Ainda há tempo para saber até onde vai esse capítulo da história política catarinense. Se a força-tarefa que reúne Polícia Civil, Ministério Público de SC e Tribunal de Contas vai ou não encontrar as provas de que mais do que uma imensa trapalhada administrativa há também desvio de dinheiro e outros crimes contra o Estado – a principal pergunta. O quanto Moisés sabia ou participava das decisões – outra pergunta importante. Se tudo isso levará a um processo de impeachment, como já enfrenta o governador Wilson Witzel (PSC) no Rio de Janeiro, saberemos nos próximos meses. Uma coisa, no entanto, já podemos dizer e independe das comprovações de culpa dos envolvidos. Douglas Borba não volta mais ao jogo.

Ao encerrar a acareação na CPI, já madrugada de quarta-feira, prestes a voltar para uma cela de prisão, Borba parecia entender isso. O político de Biguaçu foi do céu ao inferno em menos de dois anos, poucas vezes alguém acumulou tanto poder em tão pouco tempo na história de Santa Catarina – e nunca ninguém perdeu tudo tão rápido.

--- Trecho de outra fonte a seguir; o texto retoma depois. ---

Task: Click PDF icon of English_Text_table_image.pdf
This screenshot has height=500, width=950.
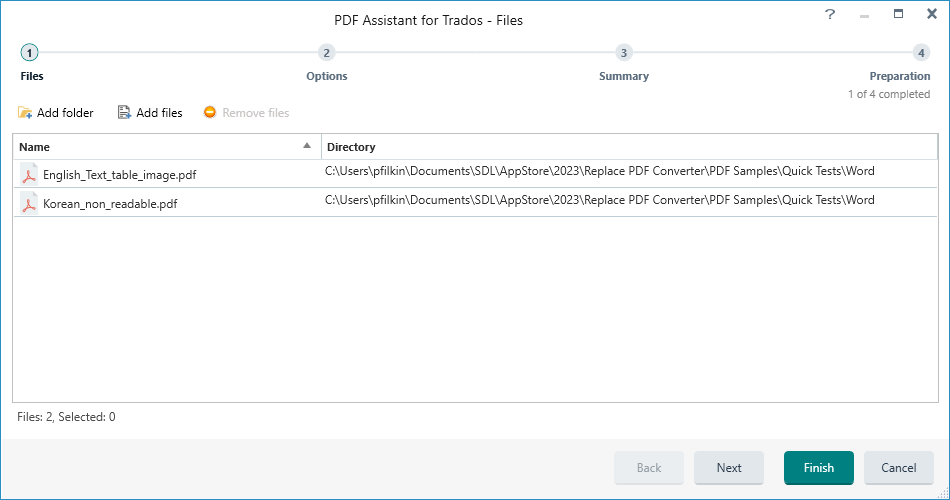Action: pyautogui.click(x=28, y=175)
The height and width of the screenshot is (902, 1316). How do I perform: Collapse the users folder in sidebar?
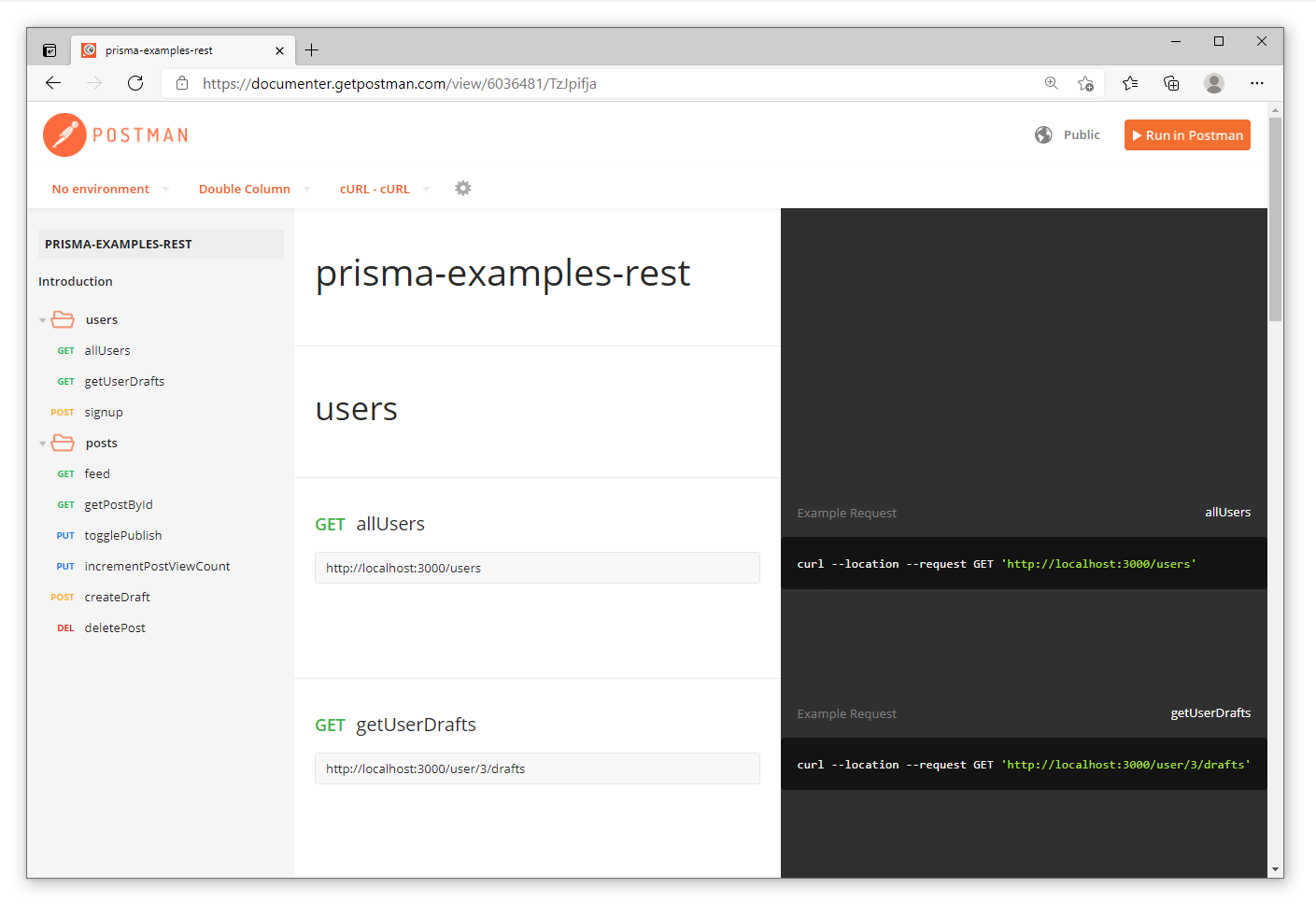point(43,320)
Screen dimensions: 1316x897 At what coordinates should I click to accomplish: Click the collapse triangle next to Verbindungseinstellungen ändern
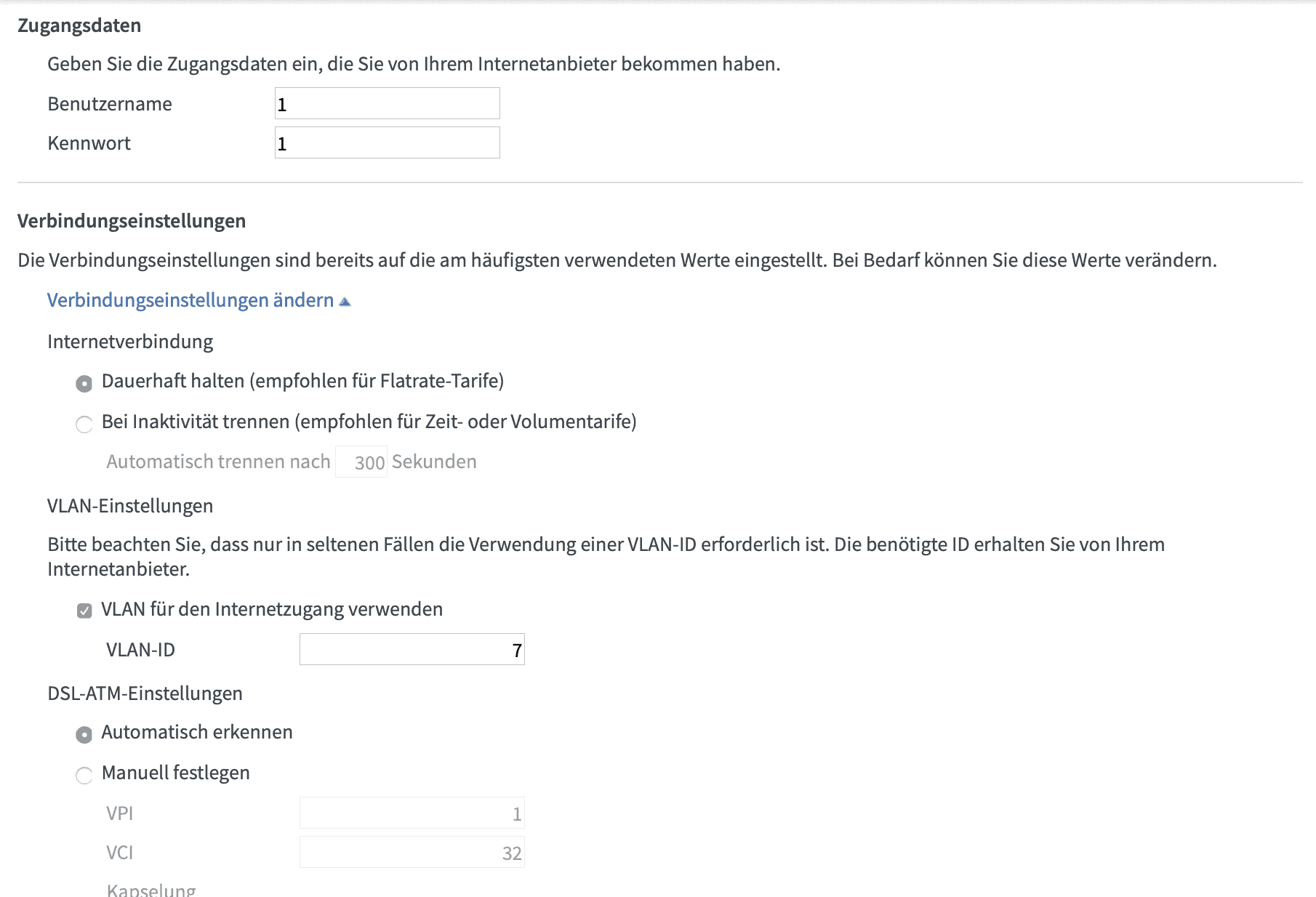345,302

O trabalho como jornalista me fez conversar muitas vezes com Borba entre outubro de 2018 e o início da pandemia. Mais de uma vez, ao ouvir projetos, estratégias, articulações, respondi ao então secretário que ele era muito otimista. Ele respondia que gostava de ser otimista. Talvez, no futuro, olhemos para Borba como a versão catarinense de Ícaro – aquele personagem da mitologia grega que construiu asas e realizou o sonho de voar, mas acabou morto pelo próprio sonho por chegar perto demais do Sol. Ícaro também era muito otimista.